— Start of PAGE TEXT —
Did he consult with Respect’s
national committee before issuing this statement? I doubt it. What does John
Rees and the SWP have to say on the subject? Is Galloway making up policy on
the hoof? Or is he the SWP’s cat’s-paw?
Davie L McKay
Glasgow
Imagine that
According to Jack Conrad in the
second part of his series on the 1926 general strike, the CPGB was founded
mainly by the British Socialist Party and the Communist Unity Groups (Weekly
Worker May 11).
But the CUGs never existed -
they only exist in the lofty heights of Conrad’s own imagination. What is true
is that a Unity Committee was established between a minority of Socialist
Labour Party members (Tom Bell, JT Murphy and Arthur McManus) and the BSP
executive. This minority was to resign its membership of the SLP soon after the
founding congress of the CPGB in 1920.
Philip Maguire
Wolverhampton
Flimsy evidence
Think what you will about the
former member of British Army Intelligence Corps who goes by the pseudonym of
‘Martin Ingram’, or indeed what motivates him. Whenever he has claimed in the
past that a Provisional republican worked for the British state as an informer,
he has produced evidence to back up his claim and has been prepared to put
himself forward to be questioned, both by journalists and the members of
various internet sites.
— End of PAGE TEXT —
— Start of MATERIAL SUPPLIED —
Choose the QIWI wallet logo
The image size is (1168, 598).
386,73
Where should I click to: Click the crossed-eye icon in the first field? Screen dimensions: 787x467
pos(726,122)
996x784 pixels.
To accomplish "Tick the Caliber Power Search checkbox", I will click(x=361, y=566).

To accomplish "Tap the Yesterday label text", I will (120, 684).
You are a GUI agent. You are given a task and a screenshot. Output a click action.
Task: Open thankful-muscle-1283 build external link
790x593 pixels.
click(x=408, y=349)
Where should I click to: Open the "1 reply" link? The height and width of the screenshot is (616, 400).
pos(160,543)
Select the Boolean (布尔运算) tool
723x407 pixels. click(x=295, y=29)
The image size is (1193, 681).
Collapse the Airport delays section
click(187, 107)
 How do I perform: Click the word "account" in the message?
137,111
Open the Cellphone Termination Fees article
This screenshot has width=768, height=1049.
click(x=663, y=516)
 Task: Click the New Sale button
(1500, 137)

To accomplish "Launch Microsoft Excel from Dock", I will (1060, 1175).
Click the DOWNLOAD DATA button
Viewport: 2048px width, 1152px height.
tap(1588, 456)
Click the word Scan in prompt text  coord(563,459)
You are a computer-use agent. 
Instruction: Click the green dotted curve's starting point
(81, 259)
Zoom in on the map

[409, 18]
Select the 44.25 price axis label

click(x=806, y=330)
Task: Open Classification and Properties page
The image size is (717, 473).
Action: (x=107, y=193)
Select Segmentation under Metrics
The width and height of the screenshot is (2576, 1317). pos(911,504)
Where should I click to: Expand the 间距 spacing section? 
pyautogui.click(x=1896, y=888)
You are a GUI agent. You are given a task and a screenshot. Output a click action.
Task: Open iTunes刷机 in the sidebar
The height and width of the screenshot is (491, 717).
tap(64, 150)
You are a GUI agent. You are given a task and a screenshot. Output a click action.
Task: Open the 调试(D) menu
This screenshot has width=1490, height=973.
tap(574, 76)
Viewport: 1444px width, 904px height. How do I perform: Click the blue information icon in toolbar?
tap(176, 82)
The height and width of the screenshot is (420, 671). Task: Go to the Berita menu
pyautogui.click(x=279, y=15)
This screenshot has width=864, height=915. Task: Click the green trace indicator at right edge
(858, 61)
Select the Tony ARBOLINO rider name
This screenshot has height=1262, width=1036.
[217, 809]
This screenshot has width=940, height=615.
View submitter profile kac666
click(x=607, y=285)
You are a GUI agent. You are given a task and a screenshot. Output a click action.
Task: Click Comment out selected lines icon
— End of MATERIAL SUPPLIED —
BRIEF A:
In the rows, swap "GUI agent" for "computer agent", beginning at the line that has "Where should I click to: Expand" and stopping after the line that has "tap(176, 82)". Leave everything else unchanged and return only those lines.
BRIEF B:
Continue the letters to the editor from where they stop.

TASK RESPONSE A:
Where should I click to: Expand the 间距 spacing section? 
pyautogui.click(x=1896, y=888)
You are a computer agent. You are given a task and a screenshot. Output a click action.
Task: Open iTunes刷机 in the sidebar
The height and width of the screenshot is (491, 717).
tap(64, 150)
You are a computer agent. You are given a task and a screenshot. Output a click action.
Task: Open the 调试(D) menu
This screenshot has width=1490, height=973.
tap(574, 76)
Viewport: 1444px width, 904px height. How do I perform: Click the blue information icon in toolbar?
tap(176, 82)

TASK RESPONSE B:
However, his latest claim that
senior Sinn Féin member Martin McGuinness was a Brit tout during the early
1990s is based on the most flimsy of evidence. In fact, the McGuinness name is
not mentioned anywhere in the document ‘Ingram’ produced to the media. Instead
he asks us to believe that the individual codenamed ‘J118’ is Martin
McGuinness. He offers no real explanation as to how this document came into his
possession, although one newspaper wrote that it came from a serving Police
Service of Northern Ireland special branch officer, which, if true, itself must
place a question mark over it.
Unlike previously, when ‘Ingram’
claimed correctly that Freddie Scappiticci, deputy OC of the Provisional Irish
Republican Army internal security unit, was the British agent code-named
‘Stakenife’, he does not even offer up any circumstantial evidence to back his
claim about McGuinness, beyond the fact that he served very little prison time,
which in itself means nothing at all - are we to believe that all volunteers
who were either astute or lucky enough not to be caught when on active service
accomplished this by being touts? That would place some pretty able volunteers
into that category, not least the current chief of staff and a number of other
veteran republicans from south Armagh. To put it bluntly, to make such a
supposition without further evidence is infantile.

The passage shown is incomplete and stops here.